O quadro clínico clássico da intoxicação por metanol é caracterizado por depressão do sistema nervoso central, semelhante a um quadro de embriaguez alcoólica, podendo estar associado a náuseas, vômitos, dor abdominal e sintomas de perda da visão. As alterações da visão são acompanhadas de acidose metabólica grave, quando o sangue se torna perigosamente ácido. “A toxicidade do metanol é causada por seus metabólitos, o formaldeído e o ácido fórmico, que são responsáveis pela alteração visual e acidose metabólica, respectivamente. É um tipo de sintoma muito grave e o desfecho pode ser a morte, se não for tratada a tempo”, alerta a professora.
O tratamento da intoxicação por metanol exige diagnóstico rápido e o uso de antídotos específicos. Os dois principais são o “etanol absoluto farmacêutico” e o “fomepizol”. Os dois atuam competindo com o metanol no metabolismo hepático, sendo o fomepizol considerado o antídoto ideal, pois não causa embriaguez e é de dosagem mais fácil, embora seja importado e de alto custo.
“O fomepizol deveria estar disponível em todos os 32 CIAToxs do país, pois é mais seguro, eficaz e mais fácil de administrar do que o etanol absoluto. A ausência dele compromete a resposta nacional à intoxicação por metanol”, ressalta a professora.
UEPB na linha de frente: identificação e atendimento 24h
A atuação da UEPB frente à crise do metanol vem se destacando em duas frentes principais. Uma no que se refere à identificação laboratorial, com a atuação dos pesquisadores do curso de Química, elaborando técnicas para detectar a presença de metanol em bebidas suspeitas e colaborando com autoridades de saúde e segurança, e outra em relação ao tratamento e orientação.
Neste último quesito, o CIATox de Campina Grande funciona por meio de uma parceria entre a UEPB e o Hospital de Emergência e Trauma de Campina Grande, que atua 24 horas por dia no atendimento aos casos de intoxicação. O serviço também conta com o apoio de estudantes de Farmácia, Enfermagem e Biologia, que participam como extensionistas, ampliando o alcance das ações de educação e vigilância toxicológica.

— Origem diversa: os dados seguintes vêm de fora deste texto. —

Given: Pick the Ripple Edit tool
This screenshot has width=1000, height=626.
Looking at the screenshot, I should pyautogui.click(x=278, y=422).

A professora reforça, ainda, a importância da educação preventiva e da vigilância sanitária contínua para evitar novos casos. “É fundamental que a população esteja atenta à procedência das bebidas consumidas e que os órgãos de fiscalização intensifiquem o controle sobre a venda e produção de combustíveis e bebidas alcoólicas”, ressaltou.
Como proceder em casos de intoxicação?
Casos suspeitos de intoxicação devem ser encaminhados imediatamente a Rede Assistencial de Saúde. O CIATox-CG pode ser contactado pelo Hospital de Trauma de Campina Grande, pelo telefone (83) 3310-5853, ou pelo número de abrangência nacional, o Disque Intoxicação: 0800-7226001.
O Ministério da Saúde recomenda, no momento, que a população evite a ingestão de bebidas destiladas, até que a situação sanitária seja esclarecida.